Records from a pointing dataset:
........
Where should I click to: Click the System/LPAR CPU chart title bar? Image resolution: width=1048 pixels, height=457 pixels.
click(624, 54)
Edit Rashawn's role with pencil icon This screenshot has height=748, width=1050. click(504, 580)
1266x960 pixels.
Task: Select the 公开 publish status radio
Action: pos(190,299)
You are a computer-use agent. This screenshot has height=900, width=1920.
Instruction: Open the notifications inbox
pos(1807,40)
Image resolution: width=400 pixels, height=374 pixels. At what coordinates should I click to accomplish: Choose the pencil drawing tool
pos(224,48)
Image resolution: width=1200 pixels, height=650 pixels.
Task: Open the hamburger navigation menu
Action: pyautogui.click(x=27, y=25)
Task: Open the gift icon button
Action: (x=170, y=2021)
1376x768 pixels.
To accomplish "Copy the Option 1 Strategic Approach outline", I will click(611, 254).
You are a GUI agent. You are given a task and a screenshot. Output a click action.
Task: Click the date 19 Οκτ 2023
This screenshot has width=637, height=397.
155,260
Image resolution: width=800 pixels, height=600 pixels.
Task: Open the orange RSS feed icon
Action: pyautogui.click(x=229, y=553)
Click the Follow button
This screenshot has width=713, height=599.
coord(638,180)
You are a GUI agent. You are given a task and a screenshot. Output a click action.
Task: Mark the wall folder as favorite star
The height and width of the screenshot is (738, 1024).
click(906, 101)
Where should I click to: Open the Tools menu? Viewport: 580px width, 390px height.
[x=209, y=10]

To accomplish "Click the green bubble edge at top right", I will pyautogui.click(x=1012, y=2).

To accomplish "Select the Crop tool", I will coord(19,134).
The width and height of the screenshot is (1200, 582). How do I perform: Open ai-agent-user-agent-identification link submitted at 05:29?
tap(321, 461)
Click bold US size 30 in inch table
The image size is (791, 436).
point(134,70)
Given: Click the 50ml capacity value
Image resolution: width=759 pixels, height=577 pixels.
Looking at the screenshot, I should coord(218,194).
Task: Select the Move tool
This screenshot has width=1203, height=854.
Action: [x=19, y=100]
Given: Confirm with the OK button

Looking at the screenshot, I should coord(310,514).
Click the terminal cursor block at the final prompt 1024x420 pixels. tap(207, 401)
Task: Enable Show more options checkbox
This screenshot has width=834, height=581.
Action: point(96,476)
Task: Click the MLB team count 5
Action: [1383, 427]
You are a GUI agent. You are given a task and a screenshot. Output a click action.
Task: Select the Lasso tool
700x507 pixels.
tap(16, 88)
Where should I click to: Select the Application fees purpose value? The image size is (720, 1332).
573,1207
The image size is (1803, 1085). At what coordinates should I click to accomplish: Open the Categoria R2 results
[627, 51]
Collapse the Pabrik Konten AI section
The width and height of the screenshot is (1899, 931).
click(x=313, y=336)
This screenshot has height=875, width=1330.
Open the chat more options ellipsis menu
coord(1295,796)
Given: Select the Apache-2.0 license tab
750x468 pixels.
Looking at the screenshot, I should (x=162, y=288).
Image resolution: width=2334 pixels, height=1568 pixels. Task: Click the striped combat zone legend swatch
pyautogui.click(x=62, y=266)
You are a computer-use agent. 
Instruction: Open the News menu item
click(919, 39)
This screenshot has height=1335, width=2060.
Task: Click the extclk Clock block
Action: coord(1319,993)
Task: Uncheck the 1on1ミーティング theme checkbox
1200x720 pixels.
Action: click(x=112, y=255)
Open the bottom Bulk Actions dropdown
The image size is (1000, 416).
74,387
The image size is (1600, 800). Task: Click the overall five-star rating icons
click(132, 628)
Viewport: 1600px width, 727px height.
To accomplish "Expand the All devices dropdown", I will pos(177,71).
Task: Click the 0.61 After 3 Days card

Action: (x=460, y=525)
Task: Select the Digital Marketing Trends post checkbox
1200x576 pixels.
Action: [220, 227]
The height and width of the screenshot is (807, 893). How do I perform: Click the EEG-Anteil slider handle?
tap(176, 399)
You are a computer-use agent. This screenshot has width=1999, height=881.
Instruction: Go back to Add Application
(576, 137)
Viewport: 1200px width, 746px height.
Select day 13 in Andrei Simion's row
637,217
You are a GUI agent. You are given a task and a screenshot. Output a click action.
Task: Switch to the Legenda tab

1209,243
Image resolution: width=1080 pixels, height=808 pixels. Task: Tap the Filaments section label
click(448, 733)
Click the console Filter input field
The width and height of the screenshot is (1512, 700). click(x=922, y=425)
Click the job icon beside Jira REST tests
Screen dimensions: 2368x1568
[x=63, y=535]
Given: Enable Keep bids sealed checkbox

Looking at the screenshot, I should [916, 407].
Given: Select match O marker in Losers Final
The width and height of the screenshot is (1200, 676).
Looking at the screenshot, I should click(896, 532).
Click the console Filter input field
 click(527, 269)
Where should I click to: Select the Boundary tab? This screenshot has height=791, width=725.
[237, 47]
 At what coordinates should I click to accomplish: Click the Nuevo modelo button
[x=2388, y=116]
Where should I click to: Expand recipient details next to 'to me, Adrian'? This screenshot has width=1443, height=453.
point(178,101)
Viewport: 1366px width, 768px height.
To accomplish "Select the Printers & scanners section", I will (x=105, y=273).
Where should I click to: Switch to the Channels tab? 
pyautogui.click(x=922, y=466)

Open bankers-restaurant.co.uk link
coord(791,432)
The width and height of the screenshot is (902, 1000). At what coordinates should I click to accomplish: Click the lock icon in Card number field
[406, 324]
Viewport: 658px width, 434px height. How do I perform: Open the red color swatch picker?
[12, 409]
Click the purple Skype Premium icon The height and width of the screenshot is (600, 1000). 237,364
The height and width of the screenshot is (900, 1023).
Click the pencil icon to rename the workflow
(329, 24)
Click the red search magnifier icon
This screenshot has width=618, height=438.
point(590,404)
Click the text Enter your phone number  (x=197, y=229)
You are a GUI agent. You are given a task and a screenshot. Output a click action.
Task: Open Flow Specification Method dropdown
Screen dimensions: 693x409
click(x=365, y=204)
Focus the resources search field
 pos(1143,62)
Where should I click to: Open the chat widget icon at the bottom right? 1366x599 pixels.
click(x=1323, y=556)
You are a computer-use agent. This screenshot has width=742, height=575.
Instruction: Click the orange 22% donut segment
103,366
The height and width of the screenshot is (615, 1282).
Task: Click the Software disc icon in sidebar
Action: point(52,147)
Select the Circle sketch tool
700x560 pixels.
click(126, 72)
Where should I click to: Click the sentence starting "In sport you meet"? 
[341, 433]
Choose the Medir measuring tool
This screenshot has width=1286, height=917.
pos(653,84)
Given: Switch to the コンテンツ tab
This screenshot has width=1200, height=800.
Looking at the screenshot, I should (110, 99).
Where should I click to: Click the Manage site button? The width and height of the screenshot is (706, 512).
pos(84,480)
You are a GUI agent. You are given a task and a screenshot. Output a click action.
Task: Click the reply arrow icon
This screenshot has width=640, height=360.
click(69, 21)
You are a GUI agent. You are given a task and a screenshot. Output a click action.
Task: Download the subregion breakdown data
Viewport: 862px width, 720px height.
........
• **STATED PROBLEM**: Arrange every line of the records above as a Markdown table with the columns "Row" and "Line", numbering each row and omitting blank lines.

• **EXERCISE SOLUTION**:
| Row | Line |
|---|---|
| 1 | Where should I click to: Click the System/LPAR CPU chart title bar? Image resolution: width=1048 pixels, height=457 pixels. |
| 2 | click(624, 54) |
| 3 | Edit Rashawn's role with pencil icon This screenshot has height=748, width=1050. click(504, 580) |
| 4 | 1266x960 pixels. |
| 5 | Task: Select the 公开 publish status radio |
| 6 | Action: pos(190,299) |
| 7 | You are a computer-use agent. This screenshot has height=900, width=1920. |
| 8 | Instruction: Open the notifications inbox |
| 9 | pos(1807,40) |
| 10 | Image resolution: width=400 pixels, height=374 pixels. At what coordinates should I click to accomplish: Choose the pencil drawing tool |
| 11 | pos(224,48) |
| 12 | Image resolution: width=1200 pixels, height=650 pixels. |
| 13 | Task: Open the hamburger navigation menu |
| 14 | Action: pyautogui.click(x=27, y=25) |
| 15 | Task: Open the gift icon button |
| 16 | Action: (x=170, y=2021) |
| 17 | 1376x768 pixels. |
| 18 | To accomplish "Copy the Option 1 Strategic Approach outline", I will click(611, 254). |
| 19 | You are a GUI agent. You are given a task and a screenshot. Output a click action. |
| 20 | Task: Click the date 19 Οκτ 2023 |
| 21 | This screenshot has width=637, height=397. |
| 22 | 155,260 |
| 23 | Image resolution: width=800 pixels, height=600 pixels. |
| 24 | Task: Open the orange RSS feed icon |
| 25 | Action: pyautogui.click(x=229, y=553) |
| 26 | Click the Follow button |
| 27 | This screenshot has width=713, height=599. |
| 28 | coord(638,180) |
| 29 | You are a GUI agent. You are given a task and a screenshot. Output a click action. |
| 30 | Task: Mark the wall folder as favorite star |
| 31 | The height and width of the screenshot is (738, 1024). |
| 32 | click(906, 101) |
| 33 | Where should I click to: Open the Tools menu? Viewport: 580px width, 390px height. |
| 34 | [x=209, y=10] |
| 35 | To accomplish "Click the green bubble edge at top right", I will pyautogui.click(x=1012, y=2). |
| 36 | To accomplish "Select the Crop tool", I will coord(19,134). |
| 37 | The width and height of the screenshot is (1200, 582). How do I perform: Open ai-agent-user-agent-identification link submitted at 05:29? |
| 38 | tap(321, 461) |
| 39 | Click bold US size 30 in inch table |
| 40 | The image size is (791, 436). |
| 41 | point(134,70) |
| 42 | Given: Click the 50ml capacity value |
| 43 | Image resolution: width=759 pixels, height=577 pixels. |
| 44 | Looking at the screenshot, I should coord(218,194). |
| 45 | Task: Select the Move tool |
| 46 | This screenshot has width=1203, height=854. |
| 47 | Action: [x=19, y=100] |
| 48 | Given: Confirm with the OK button |
| 49 | Looking at the screenshot, I should coord(310,514). |
| 50 | Click the terminal cursor block at the final prompt 1024x420 pixels. tap(207, 401) |
| 51 | Task: Enable Show more options checkbox |
| 52 | This screenshot has width=834, height=581. |
| 53 | Action: point(96,476) |
| 54 | Task: Click the MLB team count 5 |
| 55 | Action: [1383, 427] |
| 56 | You are a GUI agent. You are given a task and a screenshot. Output a click action. |
| 57 | Task: Select the Lasso tool |
| 58 | 700x507 pixels. |
| 59 | tap(16, 88) |
| 60 | Where should I click to: Select the Application fees purpose value? The image size is (720, 1332). |
| 61 | 573,1207 |
| 62 | The image size is (1803, 1085). At what coordinates should I click to accomplish: Open the Categoria R2 results |
| 63 | [627, 51] |
| 64 | Collapse the Pabrik Konten AI section |
| 65 | The width and height of the screenshot is (1899, 931). |
| 66 | click(x=313, y=336) |
| 67 | This screenshot has height=875, width=1330. |
| 68 | Open the chat more options ellipsis menu |
| 69 | coord(1295,796) |
| 70 | Given: Select the Apache-2.0 license tab |
| 71 | 750x468 pixels. |
| 72 | Looking at the screenshot, I should (x=162, y=288). |
| 73 | Image resolution: width=2334 pixels, height=1568 pixels. Task: Click the striped combat zone legend swatch |
| 74 | pyautogui.click(x=62, y=266) |
| 75 | You are a computer-use agent.  |
| 76 | Instruction: Open the News menu item |
| 77 | click(919, 39) |
| 78 | This screenshot has height=1335, width=2060. |
| 79 | Task: Click the extclk Clock block |
| 80 | Action: coord(1319,993) |
| 81 | Task: Uncheck the 1on1ミーティング theme checkbox |
| 82 | 1200x720 pixels. |
| 83 | Action: click(x=112, y=255) |
| 84 | Open the bottom Bulk Actions dropdown |
| 85 | The image size is (1000, 416). |
| 86 | 74,387 |
| 87 | The image size is (1600, 800). Task: Click the overall five-star rating icons |
| 88 | click(132, 628) |
| 89 | Viewport: 1600px width, 727px height. |
| 90 | To accomplish "Expand the All devices dropdown", I will pos(177,71). |
| 91 | Task: Click the 0.61 After 3 Days card |
| 92 | Action: (x=460, y=525) |
| 93 | Task: Select the Digital Marketing Trends post checkbox |
| 94 | 1200x576 pixels. |
| 95 | Action: [220, 227] |
| 96 | The height and width of the screenshot is (807, 893). How do I perform: Click the EEG-Anteil slider handle? |
| 97 | tap(176, 399) |
| 98 | You are a computer-use agent. This screenshot has width=1999, height=881. |
| 99 | Instruction: Go back to Add Application |
| 100 | (576, 137) |
| 101 | Viewport: 1200px width, 746px height. |
| 102 | Select day 13 in Andrei Simion's row |
| 103 | 637,217 |
| 104 | You are a GUI agent. You are given a task and a screenshot. Output a click action. |
| 105 | Task: Switch to the Legenda tab |
| 106 | 1209,243 |
| 107 | Image resolution: width=1080 pixels, height=808 pixels. Task: Tap the Filaments section label |
| 108 | click(448, 733) |
| 109 | Click the console Filter input field |
| 110 | The width and height of the screenshot is (1512, 700). click(x=922, y=425) |
| 111 | Click the job icon beside Jira REST tests |
| 112 | Screen dimensions: 2368x1568 |
| 113 | [x=63, y=535] |
| 114 | Given: Enable Keep bids sealed checkbox |
| 115 | Looking at the screenshot, I should [916, 407]. |
| 116 | Given: Select match O marker in Losers Final |
| 117 | The width and height of the screenshot is (1200, 676). |
| 118 | Looking at the screenshot, I should click(896, 532). |
| 119 | Click the console Filter input field |
| 120 |  click(527, 269) |
| 121 | Where should I click to: Select the Boundary tab? This screenshot has height=791, width=725. |
| 122 | [237, 47] |
| 123 |  At what coordinates should I click to accomplish: Click the Nuevo modelo button |
| 124 | [x=2388, y=116] |
| 125 | Where should I click to: Expand recipient details next to 'to me, Adrian'? This screenshot has width=1443, height=453. |
| 126 | point(178,101) |
| 127 | Viewport: 1366px width, 768px height. |
| 128 | To accomplish "Select the Printers & scanners section", I will (x=105, y=273). |
| 129 | Where should I click to: Switch to the Channels tab?  |
| 130 | pyautogui.click(x=922, y=466) |
| 131 | Open bankers-restaurant.co.uk link |
| 132 | coord(791,432) |
| 133 | The width and height of the screenshot is (902, 1000). At what coordinates should I click to accomplish: Click the lock icon in Card number field |
| 134 | [406, 324] |
| 135 | Viewport: 658px width, 434px height. How do I perform: Open the red color swatch picker? |
| 136 | [12, 409] |
| 137 | Click the purple Skype Premium icon The height and width of the screenshot is (600, 1000). 237,364 |
| 138 | The height and width of the screenshot is (900, 1023). |
| 139 | Click the pencil icon to rename the workflow |
| 140 | (329, 24) |
| 141 | Click the red search magnifier icon |
| 142 | This screenshot has width=618, height=438. |
| 143 | point(590,404) |
| 144 | Click the text Enter your phone number  (x=197, y=229) |
| 145 | You are a GUI agent. You are given a task and a screenshot. Output a click action. |
| 146 | Task: Open Flow Specification Method dropdown |
| 147 | Screen dimensions: 693x409 |
| 148 | click(x=365, y=204) |
| 149 | Focus the resources search field |
| 150 |  pos(1143,62) |
| 151 | Where should I click to: Open the chat widget icon at the bottom right? 1366x599 pixels. |
| 152 | click(x=1323, y=556) |
| 153 | You are a computer-use agent. This screenshot has width=742, height=575. |
| 154 | Instruction: Click the orange 22% donut segment |
| 155 | 103,366 |
| 156 | The height and width of the screenshot is (615, 1282). |
| 157 | Task: Click the Software disc icon in sidebar |
| 158 | Action: point(52,147) |
| 159 | Select the Circle sketch tool |
| 160 | 700x560 pixels. |
| 161 | click(126, 72) |
| 162 | Where should I click to: Click the sentence starting "In sport you meet"?  |
| 163 | [341, 433] |
| 164 | Choose the Medir measuring tool |
| 165 | This screenshot has width=1286, height=917. |
| 166 | pos(653,84) |
| 167 | Given: Switch to the コンテンツ tab |
| 168 | This screenshot has width=1200, height=800. |
| 169 | Looking at the screenshot, I should (110, 99). |
| 170 | Where should I click to: Click the Manage site button? The width and height of the screenshot is (706, 512). |
| 171 | pos(84,480) |
| 172 | You are a GUI agent. You are given a task and a screenshot. Output a click action. |
| 173 | Task: Click the reply arrow icon |
| 174 | This screenshot has width=640, height=360. |
| 175 | click(69, 21) |
| 176 | You are a GUI agent. You are given a task and a screenshot. Output a click action. |
| 177 | Task: Download the subregion breakdown data |
| 178 | Viewport: 862px width, 720px height. |